» Work instruction: Lines of the data that contain the word "agent" are the ones to copy.

Dataset entries:

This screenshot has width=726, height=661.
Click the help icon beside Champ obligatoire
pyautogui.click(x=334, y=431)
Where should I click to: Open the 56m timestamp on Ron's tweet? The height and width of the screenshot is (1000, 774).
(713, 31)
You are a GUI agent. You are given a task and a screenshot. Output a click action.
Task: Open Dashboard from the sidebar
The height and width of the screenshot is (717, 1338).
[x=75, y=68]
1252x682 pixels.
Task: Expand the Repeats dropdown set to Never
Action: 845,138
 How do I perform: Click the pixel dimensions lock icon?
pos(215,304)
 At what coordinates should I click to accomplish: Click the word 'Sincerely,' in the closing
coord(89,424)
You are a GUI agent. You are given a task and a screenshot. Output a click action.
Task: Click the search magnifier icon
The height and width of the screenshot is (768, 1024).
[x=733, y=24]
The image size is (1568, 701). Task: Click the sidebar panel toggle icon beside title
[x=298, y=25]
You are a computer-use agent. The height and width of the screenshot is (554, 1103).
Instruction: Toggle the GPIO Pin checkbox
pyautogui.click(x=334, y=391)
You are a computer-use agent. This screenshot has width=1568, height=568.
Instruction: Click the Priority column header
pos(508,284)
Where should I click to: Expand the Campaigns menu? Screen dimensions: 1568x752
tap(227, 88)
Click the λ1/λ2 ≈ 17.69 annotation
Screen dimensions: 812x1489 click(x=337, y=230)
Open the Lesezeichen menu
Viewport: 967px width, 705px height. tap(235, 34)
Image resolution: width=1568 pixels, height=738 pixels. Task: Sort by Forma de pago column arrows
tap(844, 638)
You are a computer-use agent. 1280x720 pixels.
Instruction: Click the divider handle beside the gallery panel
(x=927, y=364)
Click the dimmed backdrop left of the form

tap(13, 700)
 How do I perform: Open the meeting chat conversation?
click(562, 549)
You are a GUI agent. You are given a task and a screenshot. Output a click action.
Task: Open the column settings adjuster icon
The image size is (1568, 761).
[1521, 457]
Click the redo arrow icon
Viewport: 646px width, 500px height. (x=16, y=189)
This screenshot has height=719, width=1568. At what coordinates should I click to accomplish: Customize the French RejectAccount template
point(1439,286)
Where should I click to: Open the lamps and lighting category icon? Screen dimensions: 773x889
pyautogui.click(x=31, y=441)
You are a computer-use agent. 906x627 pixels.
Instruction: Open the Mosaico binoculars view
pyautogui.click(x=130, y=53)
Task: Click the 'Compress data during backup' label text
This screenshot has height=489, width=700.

» Exercise answer:
You are a GUI agent. You are given a task and a screenshot. Output a click action.
You are a GUI agent. You are given a task and a screenshot. Output a click action.
You are a computer-use agent. The height and width of the screenshot is (554, 1103).
You are a computer-use agent. This screenshot has width=1568, height=568.
You are a computer-use agent. 1280x720 pixels.
You are a GUI agent. You are given a task and a screenshot. Output a click action.
You are a computer-use agent. 906x627 pixels.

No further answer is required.